The cashier just nodded, although she didn’t look convinced. Joyce didn’t know what to do. She wanted to save money on her purchase, but she had already looked in all her compartments. The card wouldn’t be anywhere else in her purse. Joyce glanced behind her again and saw that the line was quickly dissipating as back up cashiers came to help.
“Is there any other way to find out what my card number is?” Joyce asked. “Now that the line is down, we have a bit more time, don’t we?”
“I’ll call a manager,” said the cashier in a bored voice and paged the manager over the intercom in the same bored voice. In just a minute, the manager was standing in front of Joyce. The cashier quickly explained the situation.
“I can call support services for you,” the manager offered, “and they can look it up using your name and address. Would you have a few minutes while we did that?”
Joyce smiled and nodded. This woman was much more pleasant than the cashier and was obviously more willing to help a customer by going the extra mile. “That would be wonderful.”
After calling the support line and relaying Joyce’s information, the manager made small chat with Joyce as they waited for the other end of the line to find her card number. After a minute, the manager listened intently into the receiver and nodded a couple of times. “Thank you for your help,” she said and hung up the phone. Turning to Joyce, she said, “I’m sorry, but our records don’t show that you’ve ever purchased one of our discount cards.”
“Oh, there’s a fee?”
The manager kept her smile plastered on her face, although it wavered for a second. “Yes, for just 15 dollars a year you can save up to-”
“I don’t pay for cards. I think that’s a horrible policy. Pay to get a discount? Why can’t I get the discount for free?”
“I understand,” the manager said calmly. She glanced quickly at the register monitor and then back to Joyce. “However, if you got a discount card today, you would save 10 dollars. That means you would only be buying the card for 5 dollars.”
“No, it means that I would be buying the card for 15 dollars and you guys would be robbing me of my precious money!”
The manager nodded and let the smile fade completely away. Her tone still pleasant, she said, “Alright. Have a good day, then. I’m glad I could help sort out this matter.” She left. leaving Joyce with the cashier.

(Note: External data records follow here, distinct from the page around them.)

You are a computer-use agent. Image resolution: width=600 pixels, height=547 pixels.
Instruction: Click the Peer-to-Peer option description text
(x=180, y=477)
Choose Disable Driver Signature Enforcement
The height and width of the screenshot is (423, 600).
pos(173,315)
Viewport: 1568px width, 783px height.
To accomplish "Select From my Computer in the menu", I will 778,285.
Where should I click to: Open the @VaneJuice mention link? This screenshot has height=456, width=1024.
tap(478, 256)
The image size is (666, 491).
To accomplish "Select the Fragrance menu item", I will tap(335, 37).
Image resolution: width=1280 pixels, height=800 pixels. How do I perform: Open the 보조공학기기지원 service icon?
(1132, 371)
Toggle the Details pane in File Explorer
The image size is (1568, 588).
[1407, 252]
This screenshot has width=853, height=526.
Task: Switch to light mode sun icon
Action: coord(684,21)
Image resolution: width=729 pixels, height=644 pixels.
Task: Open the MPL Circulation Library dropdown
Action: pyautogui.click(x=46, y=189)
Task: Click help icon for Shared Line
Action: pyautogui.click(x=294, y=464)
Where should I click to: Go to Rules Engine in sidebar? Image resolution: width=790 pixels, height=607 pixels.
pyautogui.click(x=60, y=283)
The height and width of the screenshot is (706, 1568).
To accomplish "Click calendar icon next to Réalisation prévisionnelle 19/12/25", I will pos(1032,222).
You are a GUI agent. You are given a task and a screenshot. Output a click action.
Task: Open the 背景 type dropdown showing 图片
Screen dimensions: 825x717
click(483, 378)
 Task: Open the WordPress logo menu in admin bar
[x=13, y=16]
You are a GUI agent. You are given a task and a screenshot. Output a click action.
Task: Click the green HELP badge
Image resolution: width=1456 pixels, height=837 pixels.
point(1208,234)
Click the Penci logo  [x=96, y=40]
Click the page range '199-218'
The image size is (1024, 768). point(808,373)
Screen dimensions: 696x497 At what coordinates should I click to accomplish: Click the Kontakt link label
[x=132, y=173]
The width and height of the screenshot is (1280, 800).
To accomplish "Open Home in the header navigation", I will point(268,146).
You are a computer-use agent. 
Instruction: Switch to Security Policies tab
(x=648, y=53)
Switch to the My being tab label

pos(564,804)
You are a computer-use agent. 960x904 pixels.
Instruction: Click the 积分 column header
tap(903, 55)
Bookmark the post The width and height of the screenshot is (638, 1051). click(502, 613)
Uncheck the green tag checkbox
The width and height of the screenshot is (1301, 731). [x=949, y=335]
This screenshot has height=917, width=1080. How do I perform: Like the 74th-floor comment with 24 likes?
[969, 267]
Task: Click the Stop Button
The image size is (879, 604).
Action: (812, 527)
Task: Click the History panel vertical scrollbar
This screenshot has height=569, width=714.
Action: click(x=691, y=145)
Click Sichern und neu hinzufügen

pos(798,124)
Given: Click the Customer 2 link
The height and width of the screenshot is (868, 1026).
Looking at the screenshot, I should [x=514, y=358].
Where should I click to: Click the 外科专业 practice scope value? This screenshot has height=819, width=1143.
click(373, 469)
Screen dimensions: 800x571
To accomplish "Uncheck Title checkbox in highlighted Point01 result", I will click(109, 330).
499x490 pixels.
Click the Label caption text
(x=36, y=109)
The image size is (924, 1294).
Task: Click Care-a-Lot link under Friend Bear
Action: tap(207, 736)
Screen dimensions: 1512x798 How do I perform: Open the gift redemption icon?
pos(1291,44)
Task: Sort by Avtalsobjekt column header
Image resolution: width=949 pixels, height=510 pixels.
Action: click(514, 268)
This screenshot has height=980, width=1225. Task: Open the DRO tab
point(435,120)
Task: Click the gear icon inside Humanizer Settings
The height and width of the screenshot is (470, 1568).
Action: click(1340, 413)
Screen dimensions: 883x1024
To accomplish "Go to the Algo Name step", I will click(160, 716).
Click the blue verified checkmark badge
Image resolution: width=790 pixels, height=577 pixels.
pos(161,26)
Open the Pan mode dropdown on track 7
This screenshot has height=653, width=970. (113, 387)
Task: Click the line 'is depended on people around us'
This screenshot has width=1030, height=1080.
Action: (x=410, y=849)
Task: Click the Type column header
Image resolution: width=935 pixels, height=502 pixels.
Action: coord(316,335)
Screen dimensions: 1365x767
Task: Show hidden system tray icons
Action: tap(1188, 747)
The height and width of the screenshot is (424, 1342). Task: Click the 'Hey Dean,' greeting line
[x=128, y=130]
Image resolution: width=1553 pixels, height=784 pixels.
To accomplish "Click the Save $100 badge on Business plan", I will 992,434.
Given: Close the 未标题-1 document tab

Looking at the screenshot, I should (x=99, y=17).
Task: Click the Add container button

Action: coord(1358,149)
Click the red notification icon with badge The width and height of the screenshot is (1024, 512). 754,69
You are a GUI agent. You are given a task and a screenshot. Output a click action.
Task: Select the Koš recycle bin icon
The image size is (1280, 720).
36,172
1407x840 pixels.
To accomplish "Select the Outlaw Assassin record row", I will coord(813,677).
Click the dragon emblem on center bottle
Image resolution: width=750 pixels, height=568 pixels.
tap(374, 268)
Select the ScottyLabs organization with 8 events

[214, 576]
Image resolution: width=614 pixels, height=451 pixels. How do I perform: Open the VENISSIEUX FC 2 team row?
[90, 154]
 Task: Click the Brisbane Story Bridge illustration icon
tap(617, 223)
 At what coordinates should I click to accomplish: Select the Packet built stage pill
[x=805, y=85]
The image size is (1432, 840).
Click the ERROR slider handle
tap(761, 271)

“It’ll be one-oh-one sixty today.”
“Can I write a check?” Joyce asked, pulling out her checkbook.
“Yes, I just need to see two forms of picture ID.”
Joyce pulled out her wallet, opened it, and removed her license. She checked her credit cards but none had her picture on them. Maybe her Wholesale Member Card would, but wherever did she see it? She looked through her checkbook and even behind her checks but all she found was a five dollar bill. Five dollars! She couldn’t believe her luck.